Work to be completed: Each entry should be printed exactly, with its images omitted.

-------------------------

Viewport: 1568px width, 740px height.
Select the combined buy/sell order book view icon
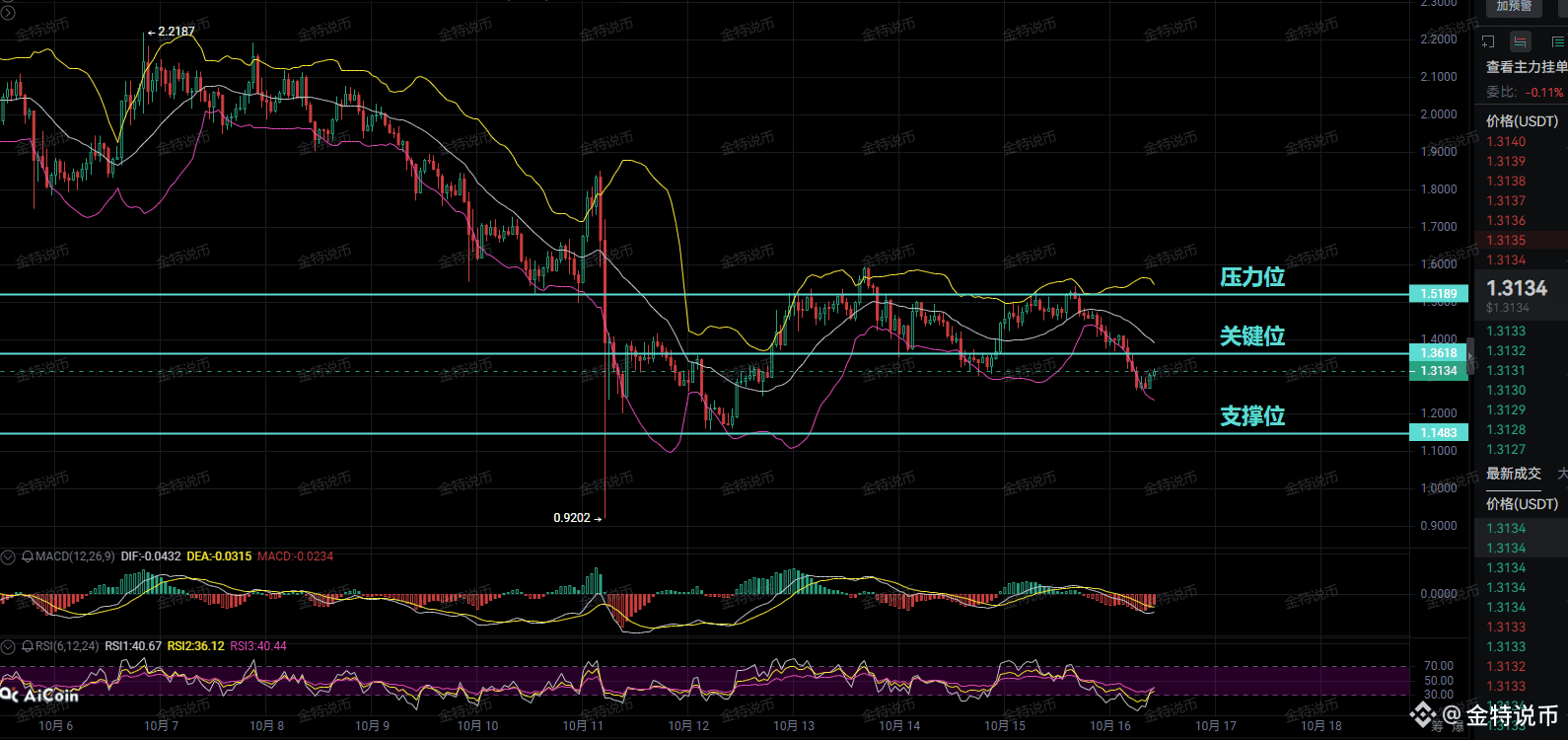(1521, 41)
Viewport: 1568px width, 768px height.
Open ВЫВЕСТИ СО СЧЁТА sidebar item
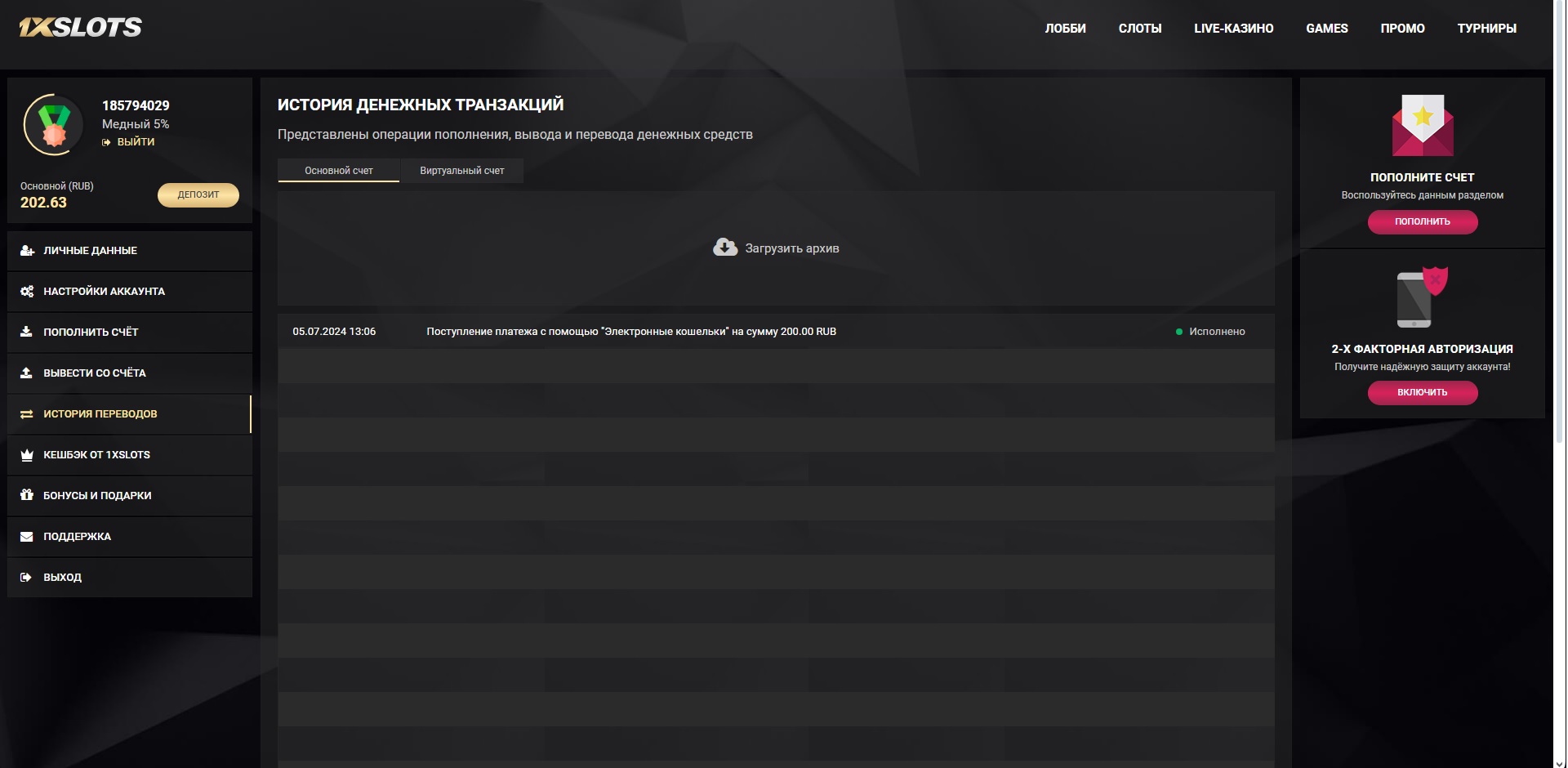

-------------------------

Output:
Viewport: 1568px width, 740px height.
Select the combined buy/sell order book view icon
(1521, 41)
Viewport: 1568px width, 768px height.
Open ВЫВЕСТИ СО СЧЁТА sidebar item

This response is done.